PROBLEM DESCRIPTION ::
Wherever the string "will" appears in the records, return the line that holds it.

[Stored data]
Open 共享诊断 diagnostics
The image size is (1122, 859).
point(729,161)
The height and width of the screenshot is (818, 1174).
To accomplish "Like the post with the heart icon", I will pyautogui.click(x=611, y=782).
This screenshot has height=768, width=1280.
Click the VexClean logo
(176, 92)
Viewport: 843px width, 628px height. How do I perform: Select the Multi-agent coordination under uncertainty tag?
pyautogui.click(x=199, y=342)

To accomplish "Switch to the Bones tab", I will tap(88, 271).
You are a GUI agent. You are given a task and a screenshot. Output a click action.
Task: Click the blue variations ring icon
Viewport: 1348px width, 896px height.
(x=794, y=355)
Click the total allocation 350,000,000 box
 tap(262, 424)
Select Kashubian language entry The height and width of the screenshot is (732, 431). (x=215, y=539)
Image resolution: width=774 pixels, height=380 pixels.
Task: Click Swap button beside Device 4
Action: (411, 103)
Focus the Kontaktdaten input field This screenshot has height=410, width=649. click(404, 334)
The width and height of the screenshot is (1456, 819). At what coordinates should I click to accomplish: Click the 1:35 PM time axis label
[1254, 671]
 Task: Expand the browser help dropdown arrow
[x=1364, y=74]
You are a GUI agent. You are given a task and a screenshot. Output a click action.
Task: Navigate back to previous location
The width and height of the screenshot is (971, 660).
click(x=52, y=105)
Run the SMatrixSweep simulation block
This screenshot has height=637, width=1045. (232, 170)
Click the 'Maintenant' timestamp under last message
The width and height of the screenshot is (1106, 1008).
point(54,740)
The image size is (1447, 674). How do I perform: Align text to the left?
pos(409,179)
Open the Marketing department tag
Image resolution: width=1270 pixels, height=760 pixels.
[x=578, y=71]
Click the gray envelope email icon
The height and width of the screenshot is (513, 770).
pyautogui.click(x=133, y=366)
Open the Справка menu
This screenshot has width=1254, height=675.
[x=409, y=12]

ANSWER FOR THIS EXERCISE ::
To accomplish "Like the post with the heart icon", I will pyautogui.click(x=611, y=782).
To accomplish "Switch to the Bones tab", I will tap(88, 271).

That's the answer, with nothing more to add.